◆ **Directions for this task**
Your output is the line containing "The image size is (1334, 830)." plus all lines after it to the end of the records, reproduced exactly, with nothing else.

Stored items:
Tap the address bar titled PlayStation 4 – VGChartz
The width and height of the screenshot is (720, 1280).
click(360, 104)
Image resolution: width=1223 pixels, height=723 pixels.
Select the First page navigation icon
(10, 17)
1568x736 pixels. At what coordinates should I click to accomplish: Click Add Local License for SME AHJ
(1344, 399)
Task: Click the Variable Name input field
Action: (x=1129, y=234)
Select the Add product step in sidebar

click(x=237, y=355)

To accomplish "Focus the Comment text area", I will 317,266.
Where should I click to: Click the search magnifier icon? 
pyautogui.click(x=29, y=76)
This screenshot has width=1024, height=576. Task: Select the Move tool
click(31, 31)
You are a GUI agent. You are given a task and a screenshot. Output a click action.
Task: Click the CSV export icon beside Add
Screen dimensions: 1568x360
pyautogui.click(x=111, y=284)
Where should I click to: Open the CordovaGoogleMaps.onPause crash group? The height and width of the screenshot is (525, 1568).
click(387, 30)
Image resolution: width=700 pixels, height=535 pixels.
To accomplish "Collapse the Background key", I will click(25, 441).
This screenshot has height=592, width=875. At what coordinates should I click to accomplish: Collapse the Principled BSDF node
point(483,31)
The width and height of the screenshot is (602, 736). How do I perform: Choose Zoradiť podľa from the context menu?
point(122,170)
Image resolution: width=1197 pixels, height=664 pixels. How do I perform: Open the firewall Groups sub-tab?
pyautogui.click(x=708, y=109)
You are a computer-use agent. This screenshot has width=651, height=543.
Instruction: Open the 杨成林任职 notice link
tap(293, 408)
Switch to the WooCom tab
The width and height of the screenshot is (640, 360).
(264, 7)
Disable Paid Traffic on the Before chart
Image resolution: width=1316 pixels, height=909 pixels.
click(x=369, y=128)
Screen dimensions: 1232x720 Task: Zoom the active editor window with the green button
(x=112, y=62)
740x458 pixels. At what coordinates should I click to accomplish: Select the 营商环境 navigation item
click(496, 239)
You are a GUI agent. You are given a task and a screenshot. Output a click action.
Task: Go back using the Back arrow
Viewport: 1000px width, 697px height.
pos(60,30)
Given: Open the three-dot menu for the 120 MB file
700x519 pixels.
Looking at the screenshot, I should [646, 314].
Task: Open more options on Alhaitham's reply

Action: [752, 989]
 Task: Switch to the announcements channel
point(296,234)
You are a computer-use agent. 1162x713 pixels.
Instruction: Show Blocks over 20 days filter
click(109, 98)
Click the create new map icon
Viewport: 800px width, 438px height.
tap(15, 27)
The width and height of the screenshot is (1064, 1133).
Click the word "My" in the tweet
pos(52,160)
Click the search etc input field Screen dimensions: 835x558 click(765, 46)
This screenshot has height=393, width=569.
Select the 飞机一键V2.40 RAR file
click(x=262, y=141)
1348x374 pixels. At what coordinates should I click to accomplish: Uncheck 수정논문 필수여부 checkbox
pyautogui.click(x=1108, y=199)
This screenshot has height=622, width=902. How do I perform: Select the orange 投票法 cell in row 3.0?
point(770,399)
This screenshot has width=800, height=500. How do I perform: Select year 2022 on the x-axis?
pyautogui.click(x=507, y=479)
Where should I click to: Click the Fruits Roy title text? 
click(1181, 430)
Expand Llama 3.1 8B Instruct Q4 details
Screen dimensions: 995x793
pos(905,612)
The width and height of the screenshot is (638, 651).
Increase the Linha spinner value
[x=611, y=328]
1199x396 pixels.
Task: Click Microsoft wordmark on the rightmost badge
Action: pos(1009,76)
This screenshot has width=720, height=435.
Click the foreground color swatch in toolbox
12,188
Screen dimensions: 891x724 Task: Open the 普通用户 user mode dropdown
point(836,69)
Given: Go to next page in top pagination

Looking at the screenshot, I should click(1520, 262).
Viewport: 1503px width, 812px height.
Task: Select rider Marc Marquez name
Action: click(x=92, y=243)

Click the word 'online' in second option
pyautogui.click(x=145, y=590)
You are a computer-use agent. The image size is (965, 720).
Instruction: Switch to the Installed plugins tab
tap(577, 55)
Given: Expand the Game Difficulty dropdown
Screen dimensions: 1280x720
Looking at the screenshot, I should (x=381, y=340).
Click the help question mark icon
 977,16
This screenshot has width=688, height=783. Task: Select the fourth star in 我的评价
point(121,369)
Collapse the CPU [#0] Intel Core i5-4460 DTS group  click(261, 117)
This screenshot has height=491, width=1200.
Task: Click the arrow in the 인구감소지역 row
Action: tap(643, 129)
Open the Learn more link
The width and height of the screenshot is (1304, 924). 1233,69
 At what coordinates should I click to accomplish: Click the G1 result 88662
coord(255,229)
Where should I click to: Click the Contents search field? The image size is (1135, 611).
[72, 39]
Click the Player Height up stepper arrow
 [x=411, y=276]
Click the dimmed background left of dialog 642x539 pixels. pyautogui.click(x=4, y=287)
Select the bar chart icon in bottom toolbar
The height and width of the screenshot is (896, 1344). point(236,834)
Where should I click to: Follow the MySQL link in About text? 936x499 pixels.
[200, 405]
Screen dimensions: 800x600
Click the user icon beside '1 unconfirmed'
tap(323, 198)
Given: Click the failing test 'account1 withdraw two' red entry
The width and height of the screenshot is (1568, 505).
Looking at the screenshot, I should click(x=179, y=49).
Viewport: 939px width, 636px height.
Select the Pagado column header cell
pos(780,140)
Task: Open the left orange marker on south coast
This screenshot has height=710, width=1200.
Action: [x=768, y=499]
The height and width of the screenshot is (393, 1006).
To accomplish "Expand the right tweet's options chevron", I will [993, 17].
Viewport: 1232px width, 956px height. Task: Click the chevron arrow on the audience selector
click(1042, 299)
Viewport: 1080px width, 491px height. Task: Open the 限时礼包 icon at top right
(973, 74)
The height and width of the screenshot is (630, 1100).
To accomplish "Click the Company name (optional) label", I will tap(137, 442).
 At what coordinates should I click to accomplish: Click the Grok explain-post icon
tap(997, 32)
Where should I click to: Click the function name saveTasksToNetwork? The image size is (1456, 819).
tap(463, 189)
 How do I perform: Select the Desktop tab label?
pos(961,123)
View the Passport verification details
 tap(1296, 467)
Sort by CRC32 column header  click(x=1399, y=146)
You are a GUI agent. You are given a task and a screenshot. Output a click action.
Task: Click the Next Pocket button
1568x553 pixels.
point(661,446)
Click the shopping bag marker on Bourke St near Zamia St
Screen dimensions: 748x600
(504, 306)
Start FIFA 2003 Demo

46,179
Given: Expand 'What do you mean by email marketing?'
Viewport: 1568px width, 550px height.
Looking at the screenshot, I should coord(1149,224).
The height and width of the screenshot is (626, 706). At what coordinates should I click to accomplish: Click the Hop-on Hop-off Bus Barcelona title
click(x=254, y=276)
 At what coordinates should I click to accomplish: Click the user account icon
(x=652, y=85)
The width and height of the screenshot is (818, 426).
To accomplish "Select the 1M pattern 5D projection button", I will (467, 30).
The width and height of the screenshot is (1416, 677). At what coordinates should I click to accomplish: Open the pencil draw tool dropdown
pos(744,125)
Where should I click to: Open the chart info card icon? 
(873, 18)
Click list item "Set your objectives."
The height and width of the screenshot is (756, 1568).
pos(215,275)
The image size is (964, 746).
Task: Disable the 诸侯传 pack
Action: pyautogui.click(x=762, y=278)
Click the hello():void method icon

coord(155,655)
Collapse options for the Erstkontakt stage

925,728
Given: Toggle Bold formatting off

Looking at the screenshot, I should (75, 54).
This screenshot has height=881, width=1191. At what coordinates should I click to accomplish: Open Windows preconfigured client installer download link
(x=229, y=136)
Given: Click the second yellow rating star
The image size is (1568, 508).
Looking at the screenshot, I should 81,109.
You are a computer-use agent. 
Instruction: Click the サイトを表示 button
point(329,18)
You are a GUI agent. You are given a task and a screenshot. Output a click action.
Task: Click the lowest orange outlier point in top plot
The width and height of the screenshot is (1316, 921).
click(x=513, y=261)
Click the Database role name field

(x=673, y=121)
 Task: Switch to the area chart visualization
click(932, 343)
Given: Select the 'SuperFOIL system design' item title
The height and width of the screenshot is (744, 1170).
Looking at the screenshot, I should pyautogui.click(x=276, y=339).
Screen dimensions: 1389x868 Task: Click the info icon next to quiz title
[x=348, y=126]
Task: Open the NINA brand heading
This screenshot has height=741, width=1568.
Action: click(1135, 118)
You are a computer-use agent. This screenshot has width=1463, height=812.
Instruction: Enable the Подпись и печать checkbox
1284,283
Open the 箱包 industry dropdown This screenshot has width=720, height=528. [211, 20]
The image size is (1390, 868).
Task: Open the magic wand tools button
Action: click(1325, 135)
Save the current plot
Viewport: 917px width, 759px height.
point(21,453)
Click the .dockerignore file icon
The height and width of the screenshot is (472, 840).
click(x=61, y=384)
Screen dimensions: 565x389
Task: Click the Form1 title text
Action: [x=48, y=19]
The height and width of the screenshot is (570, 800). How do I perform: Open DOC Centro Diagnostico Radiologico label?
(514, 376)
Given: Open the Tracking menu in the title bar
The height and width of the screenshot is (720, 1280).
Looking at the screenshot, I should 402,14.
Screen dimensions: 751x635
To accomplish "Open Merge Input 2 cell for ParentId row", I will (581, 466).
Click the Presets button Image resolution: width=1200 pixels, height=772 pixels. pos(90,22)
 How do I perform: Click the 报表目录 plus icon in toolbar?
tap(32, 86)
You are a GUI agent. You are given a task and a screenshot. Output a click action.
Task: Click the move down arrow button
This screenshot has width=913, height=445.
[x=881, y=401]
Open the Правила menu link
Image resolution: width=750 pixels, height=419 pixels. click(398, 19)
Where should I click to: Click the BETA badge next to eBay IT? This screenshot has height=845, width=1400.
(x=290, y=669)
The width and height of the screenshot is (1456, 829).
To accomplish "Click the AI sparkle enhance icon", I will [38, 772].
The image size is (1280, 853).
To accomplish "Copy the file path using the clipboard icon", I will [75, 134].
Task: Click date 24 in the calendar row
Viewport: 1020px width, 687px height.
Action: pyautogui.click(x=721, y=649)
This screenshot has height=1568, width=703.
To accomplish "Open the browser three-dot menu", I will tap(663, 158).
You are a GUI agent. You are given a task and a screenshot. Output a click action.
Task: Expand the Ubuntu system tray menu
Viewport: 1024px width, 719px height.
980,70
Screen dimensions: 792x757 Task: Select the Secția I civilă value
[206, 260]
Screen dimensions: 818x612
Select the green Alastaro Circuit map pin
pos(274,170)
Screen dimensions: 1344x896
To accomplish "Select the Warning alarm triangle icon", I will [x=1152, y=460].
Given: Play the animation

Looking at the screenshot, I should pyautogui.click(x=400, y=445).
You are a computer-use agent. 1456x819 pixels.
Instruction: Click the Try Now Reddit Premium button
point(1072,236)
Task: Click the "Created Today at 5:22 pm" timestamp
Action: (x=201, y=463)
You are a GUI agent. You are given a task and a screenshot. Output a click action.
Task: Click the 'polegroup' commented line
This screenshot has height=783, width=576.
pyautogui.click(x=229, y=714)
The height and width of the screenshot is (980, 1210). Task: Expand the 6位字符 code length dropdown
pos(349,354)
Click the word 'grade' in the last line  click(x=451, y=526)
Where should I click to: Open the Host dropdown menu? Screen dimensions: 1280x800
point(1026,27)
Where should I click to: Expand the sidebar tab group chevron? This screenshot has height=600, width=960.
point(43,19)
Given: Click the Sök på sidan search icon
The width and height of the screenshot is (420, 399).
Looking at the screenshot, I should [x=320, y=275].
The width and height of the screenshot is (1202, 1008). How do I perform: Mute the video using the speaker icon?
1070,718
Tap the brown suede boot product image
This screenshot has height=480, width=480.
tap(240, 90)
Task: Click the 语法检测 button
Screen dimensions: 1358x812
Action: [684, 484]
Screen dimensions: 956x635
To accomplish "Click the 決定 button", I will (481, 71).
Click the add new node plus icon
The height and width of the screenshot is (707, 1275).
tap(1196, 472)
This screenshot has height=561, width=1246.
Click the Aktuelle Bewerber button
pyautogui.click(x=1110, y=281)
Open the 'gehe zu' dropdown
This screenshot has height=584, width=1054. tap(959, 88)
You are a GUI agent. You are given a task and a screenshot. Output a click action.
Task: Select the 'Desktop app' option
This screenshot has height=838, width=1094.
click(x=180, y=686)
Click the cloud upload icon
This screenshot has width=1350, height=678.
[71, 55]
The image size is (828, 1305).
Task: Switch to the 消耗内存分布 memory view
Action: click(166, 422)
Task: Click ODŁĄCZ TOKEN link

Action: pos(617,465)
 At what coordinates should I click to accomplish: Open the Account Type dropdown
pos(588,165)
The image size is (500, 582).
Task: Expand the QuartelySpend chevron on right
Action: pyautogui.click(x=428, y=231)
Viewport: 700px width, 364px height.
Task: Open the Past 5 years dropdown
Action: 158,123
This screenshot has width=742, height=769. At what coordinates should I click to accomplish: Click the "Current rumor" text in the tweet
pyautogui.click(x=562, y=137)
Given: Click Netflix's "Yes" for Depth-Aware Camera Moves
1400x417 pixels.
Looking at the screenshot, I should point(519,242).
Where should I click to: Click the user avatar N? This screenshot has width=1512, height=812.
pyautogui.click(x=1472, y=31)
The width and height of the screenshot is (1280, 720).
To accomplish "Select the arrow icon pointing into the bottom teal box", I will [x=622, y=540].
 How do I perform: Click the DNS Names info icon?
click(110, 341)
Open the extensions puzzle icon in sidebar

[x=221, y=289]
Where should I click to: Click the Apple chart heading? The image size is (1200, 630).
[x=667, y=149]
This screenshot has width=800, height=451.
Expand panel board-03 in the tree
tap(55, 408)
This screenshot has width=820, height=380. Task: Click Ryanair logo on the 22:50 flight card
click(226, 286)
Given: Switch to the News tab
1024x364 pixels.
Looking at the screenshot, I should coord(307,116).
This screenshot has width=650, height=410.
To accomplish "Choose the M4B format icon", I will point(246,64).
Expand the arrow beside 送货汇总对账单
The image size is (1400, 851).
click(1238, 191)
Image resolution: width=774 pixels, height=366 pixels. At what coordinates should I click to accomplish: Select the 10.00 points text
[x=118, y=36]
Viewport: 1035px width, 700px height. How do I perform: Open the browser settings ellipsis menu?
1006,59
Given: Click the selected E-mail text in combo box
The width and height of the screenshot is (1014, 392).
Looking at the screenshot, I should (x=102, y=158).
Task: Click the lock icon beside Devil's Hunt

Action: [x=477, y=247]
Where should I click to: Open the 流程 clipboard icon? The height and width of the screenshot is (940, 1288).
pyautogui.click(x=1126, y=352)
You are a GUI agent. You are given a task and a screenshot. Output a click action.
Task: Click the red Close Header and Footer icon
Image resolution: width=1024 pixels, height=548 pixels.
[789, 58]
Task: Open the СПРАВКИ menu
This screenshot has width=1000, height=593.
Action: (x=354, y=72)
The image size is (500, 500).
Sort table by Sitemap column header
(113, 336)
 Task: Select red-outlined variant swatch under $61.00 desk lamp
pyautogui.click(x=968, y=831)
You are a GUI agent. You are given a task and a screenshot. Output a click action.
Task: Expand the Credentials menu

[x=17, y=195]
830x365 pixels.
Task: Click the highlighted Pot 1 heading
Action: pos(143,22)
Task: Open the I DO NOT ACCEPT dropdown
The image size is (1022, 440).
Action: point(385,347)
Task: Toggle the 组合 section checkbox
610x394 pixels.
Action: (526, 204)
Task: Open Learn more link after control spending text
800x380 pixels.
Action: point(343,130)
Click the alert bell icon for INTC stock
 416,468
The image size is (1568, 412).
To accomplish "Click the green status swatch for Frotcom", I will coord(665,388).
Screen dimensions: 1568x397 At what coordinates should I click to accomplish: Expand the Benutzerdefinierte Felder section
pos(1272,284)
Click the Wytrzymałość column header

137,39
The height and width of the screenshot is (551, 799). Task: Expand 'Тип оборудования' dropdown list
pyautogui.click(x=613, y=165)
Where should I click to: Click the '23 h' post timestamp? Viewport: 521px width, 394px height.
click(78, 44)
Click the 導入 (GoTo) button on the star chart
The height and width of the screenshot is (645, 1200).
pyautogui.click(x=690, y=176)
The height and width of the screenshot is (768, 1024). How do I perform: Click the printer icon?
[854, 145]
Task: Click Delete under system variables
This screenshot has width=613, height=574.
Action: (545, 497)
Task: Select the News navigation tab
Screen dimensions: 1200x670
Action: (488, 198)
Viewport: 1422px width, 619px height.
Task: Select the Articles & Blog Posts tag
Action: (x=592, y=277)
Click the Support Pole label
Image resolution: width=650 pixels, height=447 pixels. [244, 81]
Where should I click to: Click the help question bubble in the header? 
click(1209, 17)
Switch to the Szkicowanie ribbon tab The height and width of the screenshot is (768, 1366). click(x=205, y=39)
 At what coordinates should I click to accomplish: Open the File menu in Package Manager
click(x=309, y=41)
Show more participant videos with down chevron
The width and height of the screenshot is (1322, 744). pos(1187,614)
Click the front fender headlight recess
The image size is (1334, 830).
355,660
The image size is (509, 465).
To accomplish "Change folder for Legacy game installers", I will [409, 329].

◆ **Result for this exercise**
The image size is (1334, 830).
355,660
The image size is (509, 465).
To accomplish "Change folder for Legacy game installers", I will [409, 329].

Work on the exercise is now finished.